Problem to solve: Write out exactly the line containing "Viewport: 900px width, 630px" along with each line that follows it in the records below, and no others.

'''

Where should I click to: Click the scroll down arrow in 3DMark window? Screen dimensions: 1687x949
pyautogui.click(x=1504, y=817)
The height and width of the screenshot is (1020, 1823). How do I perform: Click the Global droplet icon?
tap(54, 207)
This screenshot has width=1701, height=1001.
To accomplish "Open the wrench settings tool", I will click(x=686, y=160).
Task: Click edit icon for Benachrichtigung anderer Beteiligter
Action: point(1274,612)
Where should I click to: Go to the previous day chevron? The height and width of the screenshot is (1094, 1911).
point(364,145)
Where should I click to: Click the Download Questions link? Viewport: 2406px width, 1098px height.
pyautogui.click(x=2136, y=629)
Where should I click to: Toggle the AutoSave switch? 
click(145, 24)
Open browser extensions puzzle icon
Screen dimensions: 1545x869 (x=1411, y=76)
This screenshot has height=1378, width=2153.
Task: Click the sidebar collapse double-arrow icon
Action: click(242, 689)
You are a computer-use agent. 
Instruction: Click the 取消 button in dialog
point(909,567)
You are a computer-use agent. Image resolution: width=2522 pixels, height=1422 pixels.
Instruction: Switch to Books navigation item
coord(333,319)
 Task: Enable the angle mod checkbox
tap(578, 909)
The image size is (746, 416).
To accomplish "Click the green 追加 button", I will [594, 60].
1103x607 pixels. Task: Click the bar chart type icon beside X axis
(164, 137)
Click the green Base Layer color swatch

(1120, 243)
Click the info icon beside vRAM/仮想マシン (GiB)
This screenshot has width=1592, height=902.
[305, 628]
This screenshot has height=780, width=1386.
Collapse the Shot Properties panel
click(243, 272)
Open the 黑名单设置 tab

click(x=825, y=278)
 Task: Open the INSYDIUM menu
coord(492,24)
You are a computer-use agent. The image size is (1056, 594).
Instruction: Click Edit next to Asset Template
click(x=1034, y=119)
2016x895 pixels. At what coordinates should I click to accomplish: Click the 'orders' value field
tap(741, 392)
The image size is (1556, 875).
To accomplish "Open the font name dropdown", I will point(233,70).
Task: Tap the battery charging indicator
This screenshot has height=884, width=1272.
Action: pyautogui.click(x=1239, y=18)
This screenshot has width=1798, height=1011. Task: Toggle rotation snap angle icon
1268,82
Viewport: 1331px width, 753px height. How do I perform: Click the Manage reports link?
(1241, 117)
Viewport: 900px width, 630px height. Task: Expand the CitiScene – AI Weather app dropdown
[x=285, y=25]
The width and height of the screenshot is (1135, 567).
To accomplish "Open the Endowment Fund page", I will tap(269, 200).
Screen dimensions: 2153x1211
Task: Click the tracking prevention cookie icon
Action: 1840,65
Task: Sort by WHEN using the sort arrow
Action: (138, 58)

'''

Result of this task:
Viewport: 900px width, 630px height. Task: Expand the CitiScene – AI Weather app dropdown
[x=285, y=25]
The width and height of the screenshot is (1135, 567).
To accomplish "Open the Endowment Fund page", I will tap(269, 200).
Screen dimensions: 2153x1211
Task: Click the tracking prevention cookie icon
Action: 1840,65
Task: Sort by WHEN using the sort arrow
Action: (138, 58)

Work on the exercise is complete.